1947 – The House on Un-American Activities Committee finds the “Hollywood 10” in contempt because of their refusal to reveal whether they were communists. Albert Maltz, Dalton Trumbo, John Howard Lawson, Samuel Ornitz, Ring Lardner, Jr., Lester Cole, Alvah Bessie, Herbert Biberman, Edward Dmytryk, and Robert Adrian Scott were charged with contempt of Congress. Movie studio executives met in New York the next day agree to blacklist the “Hollywood 10,” who were cited and jailed for contempt of Congress when they failed to cooperate with the House Un-American Activities Committee.

1954 – Air Force One is christened as the first U.S. Presidential airplane. The presidential call sign was established in 1953 after a commercial aircraft with the same call sign entered the same airspace as the presidential aircraft.

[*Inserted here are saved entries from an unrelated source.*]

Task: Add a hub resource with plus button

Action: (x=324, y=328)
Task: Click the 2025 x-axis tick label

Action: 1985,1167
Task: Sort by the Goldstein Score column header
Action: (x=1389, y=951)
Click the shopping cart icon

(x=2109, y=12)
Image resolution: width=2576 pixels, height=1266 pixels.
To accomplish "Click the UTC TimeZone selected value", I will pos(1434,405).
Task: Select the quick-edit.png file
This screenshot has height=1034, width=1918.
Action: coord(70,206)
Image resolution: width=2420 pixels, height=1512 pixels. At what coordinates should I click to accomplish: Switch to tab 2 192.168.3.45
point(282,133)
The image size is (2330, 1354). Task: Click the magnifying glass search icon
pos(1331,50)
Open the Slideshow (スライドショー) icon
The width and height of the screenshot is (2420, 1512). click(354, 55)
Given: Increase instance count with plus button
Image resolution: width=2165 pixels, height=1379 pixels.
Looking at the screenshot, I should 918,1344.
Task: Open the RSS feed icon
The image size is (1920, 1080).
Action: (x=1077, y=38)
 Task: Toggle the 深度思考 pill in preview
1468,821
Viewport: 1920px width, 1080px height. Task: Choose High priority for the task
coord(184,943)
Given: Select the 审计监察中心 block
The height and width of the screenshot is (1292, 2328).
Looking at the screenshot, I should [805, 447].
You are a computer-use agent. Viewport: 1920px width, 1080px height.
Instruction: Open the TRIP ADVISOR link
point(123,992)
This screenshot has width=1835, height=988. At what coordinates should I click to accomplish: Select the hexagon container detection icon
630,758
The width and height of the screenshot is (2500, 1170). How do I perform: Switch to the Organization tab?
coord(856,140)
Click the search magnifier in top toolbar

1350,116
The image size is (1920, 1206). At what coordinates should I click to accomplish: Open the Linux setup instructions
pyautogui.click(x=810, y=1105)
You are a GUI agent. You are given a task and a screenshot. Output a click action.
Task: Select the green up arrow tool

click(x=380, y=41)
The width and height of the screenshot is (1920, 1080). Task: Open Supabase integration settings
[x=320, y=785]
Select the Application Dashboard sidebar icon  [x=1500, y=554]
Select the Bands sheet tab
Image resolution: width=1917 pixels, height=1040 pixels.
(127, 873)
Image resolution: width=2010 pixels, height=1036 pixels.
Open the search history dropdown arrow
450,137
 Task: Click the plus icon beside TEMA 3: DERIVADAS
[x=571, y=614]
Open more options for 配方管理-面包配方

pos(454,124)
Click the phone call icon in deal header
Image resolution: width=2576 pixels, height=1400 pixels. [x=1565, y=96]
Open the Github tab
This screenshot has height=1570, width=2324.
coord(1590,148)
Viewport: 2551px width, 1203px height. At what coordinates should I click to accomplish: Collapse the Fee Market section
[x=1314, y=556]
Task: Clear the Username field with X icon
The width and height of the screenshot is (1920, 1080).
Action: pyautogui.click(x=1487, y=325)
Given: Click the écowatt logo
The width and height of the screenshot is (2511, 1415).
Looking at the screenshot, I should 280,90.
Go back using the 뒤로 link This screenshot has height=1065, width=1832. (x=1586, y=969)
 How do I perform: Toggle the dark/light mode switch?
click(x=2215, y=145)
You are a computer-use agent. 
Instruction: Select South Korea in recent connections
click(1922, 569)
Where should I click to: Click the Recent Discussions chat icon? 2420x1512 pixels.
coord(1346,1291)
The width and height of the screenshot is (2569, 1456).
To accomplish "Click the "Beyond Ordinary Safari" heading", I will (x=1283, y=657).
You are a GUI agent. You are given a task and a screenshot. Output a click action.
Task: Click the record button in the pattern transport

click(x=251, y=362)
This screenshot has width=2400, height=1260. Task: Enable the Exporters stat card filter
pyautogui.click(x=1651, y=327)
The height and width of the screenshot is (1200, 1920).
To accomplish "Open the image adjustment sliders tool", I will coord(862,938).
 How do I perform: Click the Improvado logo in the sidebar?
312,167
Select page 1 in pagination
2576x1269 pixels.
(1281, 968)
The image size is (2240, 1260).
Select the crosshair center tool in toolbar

1963 – The first live murder is shown on TV when Jack Ruby shoots Kennedy assassin Lee Harvey Oswald in a police station. Watch the murder as it happened live:

 

1971 – Dan “DB” Cooper parachutes from a Northwest Airlines 727 with $200,000 he extorted from the airlines. His body and the money are never found. In 2016, the FBI announced it was suspending active investigation of the DB Cooper case after 45 years.

1979 – The U.S. government finally admits that troops in Vietnam were exposed to the toxic defoliant Agent Orange.

2014 – A 12-year-old boy is shot dead by police in a playground in Cleveland, Ohio, after brandishing what turned out to be a fake gun. The police were responding to a call of a male who kept pointing a gun at people.